Пока размышлял, успел увидеть стадо громадных яков, неторопливо плетущихся по лесу. Я слышал от местных, что эти дикие животные терпеть не могут человеческого духа, однако же в этом году они отчего-то спустились с гор вниз к реке.

Глаза коснулись поверхности воды, отмечая насколько та кристальна, что даже проглядывалось дно, и можно было пересчитать все камни на нём.

К вечеру мы пристали к северному берегу, где разбили лагерь. Стражники живо соорудили костёр и занялись приготовлением похлёбки. Я вытянул из своей котомки свои запасы и наскоро перекусил. А затем лёг спать.

Первая ночь прошла без происшествий и утром мы снова тронулись по реке. К обеду миновали Голыш, а за ним и Большой сосновый остров. На последнем виднелись несколько фигур людей, скорее всего, рыбаков. Они проводили нас взглядами и вернулись к своим делам.

Ничего на острове не напоминало о битве. Обычный мирный островок… Да, сколько же крови впитала его земля.

Я посмотрел на свидетелей той схватки — несколько старых сосен, растущих у западной оконечности острова. Они, наверное, и не такое еще рассказали бы.

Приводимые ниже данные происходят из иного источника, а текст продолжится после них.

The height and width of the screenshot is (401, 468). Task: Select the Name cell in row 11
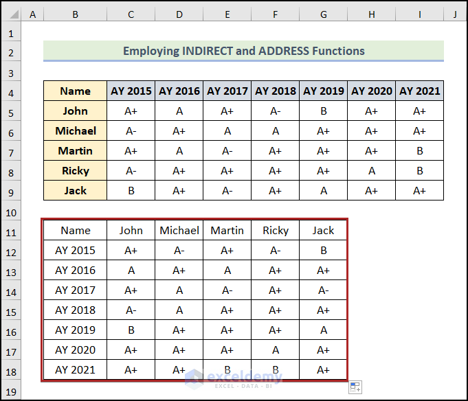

Сразу за Сосновым начинался плес, в который с востока врывался Длинный Вертыш. Его холодные воды начинались на севере в тундре.

Даже неопытному глазу было заметно различие в цвете: Малый со своими кристальными прозрачными водами сильно контрастировал с мутными потоками Длинного. Гибберлинги постарались удержать плоты ближе к северному берегу, чтобы их не понесло на юг в Светолесье. Случись такое, то лететь нам по Гремящим порогам, костями тарахтеть.

Редкие льдины уносило в сторону. Они медленно рассекали тёмные свинцовые воды плёса.

Вдалеке замаячила громадина Старого утёса.

— Нам бы миновать его дотемна, — сказал гибберлинг. — Самое опасное место. Все факторы против нас.

— Отчего? — спросил я, вглядываясь вперёд.

— Плыть будем против течения. Это раз. Второе, утёс, который торчит посредине реки. Тут она раздваивается на два рукава: левый — мелкий, потому, наверняка, замёрз до самого дна; а вот правый… — гибберлинг вздохнул. — Вон Оленьи Мхи, видишь? За ними Крутой Рог — вотчина водяников. Река делает большую дугу с северо-запада на восток. Впереди нас ждут две опасности: Старый утёс с его подводными камнями в правом рукаве, да водяники у западного берега. И не причалить, и не отвернуть.